<h1 align = center> 100 Days of Machine Learning - Day 6

100 days of machine learning is a tech challenge where the participants spend 100 continuous days studying, learning and coding machine learning concepts. It involves dedicating a certain amount of time each day to engage in ML-related activities, such as reading books, watching tutorials, completing online courses, working on projects, or participating in coding exercises. The goal is to develop a consistent learning habit and make significant progress in ML skills over the course of 100 days.

# Table of Contents
- Feature Selection
- Accuracy
- Precision
- Recall
- F1 score
- Precision vs Recall Tradeoff

# Feature Selection

Any real-life dataset comprises of various features and fields that describe the relation of an entity with another. In most datasets, specially big ones, we observe that not all features or fields are strongly correlated (positively or negatively) with each other or atleast with the quantity we are trying to measure or predict (the target variable). If we include all the features present in a dataset, it poses a couple of problems :

- High Dimensionality : Dealing with a large number of features also means that the dimensionality of the dataset is increased. A dataset being "high-dimensional" means that there are a large number of input features and variables that the model has to consider, analyse and optimize its predictions according to. When a model becomes overly high dimensional, the model becomes incredibly complex and computationaly expensive. Therefore it is important to only select the important features that are correlated with the target variable.

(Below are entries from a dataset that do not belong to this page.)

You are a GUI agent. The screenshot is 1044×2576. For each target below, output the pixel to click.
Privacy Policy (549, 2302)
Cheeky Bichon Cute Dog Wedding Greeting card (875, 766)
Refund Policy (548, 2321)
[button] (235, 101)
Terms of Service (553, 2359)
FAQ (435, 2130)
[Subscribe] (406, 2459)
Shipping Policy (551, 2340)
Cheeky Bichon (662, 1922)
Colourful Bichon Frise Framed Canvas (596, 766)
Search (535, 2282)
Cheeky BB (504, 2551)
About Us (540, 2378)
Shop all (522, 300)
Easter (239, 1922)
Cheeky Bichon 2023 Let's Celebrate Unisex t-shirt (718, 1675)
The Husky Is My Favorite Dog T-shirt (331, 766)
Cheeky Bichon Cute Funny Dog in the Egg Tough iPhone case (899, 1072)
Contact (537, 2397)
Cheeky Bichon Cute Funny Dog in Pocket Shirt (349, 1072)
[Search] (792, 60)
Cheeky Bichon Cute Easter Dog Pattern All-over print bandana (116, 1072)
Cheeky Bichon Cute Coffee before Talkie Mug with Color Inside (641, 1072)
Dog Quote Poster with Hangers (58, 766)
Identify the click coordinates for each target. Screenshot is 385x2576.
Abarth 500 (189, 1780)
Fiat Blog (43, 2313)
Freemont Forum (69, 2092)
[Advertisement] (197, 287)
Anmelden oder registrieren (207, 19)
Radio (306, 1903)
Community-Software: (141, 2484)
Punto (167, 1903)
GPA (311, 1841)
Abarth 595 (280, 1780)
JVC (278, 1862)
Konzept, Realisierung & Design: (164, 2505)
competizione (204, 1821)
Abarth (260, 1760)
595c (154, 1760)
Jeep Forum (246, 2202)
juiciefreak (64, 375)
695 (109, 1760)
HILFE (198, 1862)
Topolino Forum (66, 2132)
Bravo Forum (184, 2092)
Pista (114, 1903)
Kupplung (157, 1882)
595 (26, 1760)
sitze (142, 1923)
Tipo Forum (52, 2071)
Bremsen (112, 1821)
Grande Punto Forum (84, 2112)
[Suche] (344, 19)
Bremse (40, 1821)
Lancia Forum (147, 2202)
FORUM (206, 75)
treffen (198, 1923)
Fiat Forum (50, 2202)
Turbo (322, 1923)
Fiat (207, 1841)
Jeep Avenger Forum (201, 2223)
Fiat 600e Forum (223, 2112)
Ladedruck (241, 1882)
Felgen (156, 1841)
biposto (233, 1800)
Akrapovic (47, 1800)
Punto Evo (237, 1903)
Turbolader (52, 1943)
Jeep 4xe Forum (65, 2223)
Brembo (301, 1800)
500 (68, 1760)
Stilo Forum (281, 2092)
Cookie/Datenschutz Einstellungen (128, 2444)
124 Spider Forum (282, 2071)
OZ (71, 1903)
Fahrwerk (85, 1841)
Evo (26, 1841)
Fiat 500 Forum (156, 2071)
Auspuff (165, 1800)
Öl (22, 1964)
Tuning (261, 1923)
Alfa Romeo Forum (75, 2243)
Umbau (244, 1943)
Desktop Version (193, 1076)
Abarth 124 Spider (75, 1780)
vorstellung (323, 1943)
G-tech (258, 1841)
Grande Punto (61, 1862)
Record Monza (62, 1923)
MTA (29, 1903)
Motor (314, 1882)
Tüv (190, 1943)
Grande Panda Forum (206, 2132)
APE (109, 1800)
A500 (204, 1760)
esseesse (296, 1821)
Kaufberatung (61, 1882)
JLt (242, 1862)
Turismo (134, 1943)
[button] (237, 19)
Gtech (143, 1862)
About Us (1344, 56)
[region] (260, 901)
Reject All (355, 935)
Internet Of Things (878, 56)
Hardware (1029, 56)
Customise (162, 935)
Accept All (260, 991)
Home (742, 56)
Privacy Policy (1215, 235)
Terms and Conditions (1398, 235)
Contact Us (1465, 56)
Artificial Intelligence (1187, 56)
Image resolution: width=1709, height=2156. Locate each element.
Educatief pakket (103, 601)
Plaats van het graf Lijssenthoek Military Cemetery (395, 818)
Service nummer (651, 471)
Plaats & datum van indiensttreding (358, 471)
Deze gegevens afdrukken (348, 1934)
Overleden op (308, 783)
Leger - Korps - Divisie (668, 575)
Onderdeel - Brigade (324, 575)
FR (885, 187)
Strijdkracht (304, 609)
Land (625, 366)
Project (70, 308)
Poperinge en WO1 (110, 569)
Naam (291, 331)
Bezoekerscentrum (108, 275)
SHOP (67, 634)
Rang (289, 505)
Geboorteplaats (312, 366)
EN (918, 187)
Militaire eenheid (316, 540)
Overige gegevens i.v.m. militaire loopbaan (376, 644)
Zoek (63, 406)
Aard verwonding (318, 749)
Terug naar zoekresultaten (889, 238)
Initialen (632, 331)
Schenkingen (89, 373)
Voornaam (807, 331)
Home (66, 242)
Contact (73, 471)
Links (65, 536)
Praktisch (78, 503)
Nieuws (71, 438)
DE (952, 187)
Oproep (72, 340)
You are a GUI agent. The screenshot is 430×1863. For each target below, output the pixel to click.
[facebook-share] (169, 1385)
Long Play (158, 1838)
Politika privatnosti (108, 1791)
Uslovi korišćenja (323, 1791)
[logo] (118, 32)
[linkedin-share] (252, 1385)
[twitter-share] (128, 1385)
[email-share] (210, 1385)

    A frequently observed instance of high dimensional data is image data. Images consist of hundreds of pixels and each pixel can be termed as an input feature. Processing all the data for a final model can be very computationally complex, hence it is important to detect and seperate features from the images first using techniques like filters.

- Model Performance : If a dataset contains many features, and an amount of those features are poorly correlated with the target variable or contain noise/faulty data- then the model trained on the dataset can be subject to performance problems like overfitting, which occurs when the model learns irrelevant noise and patterns that lead to poor generalization to unseen data but very good performance on training data.

    Selecting specific features which are relevant, mathematically correlated or appropriate for the training of the model reduces the amount of noise and faults present in the input dataset. This reduces overfitting and betters the performance of the model.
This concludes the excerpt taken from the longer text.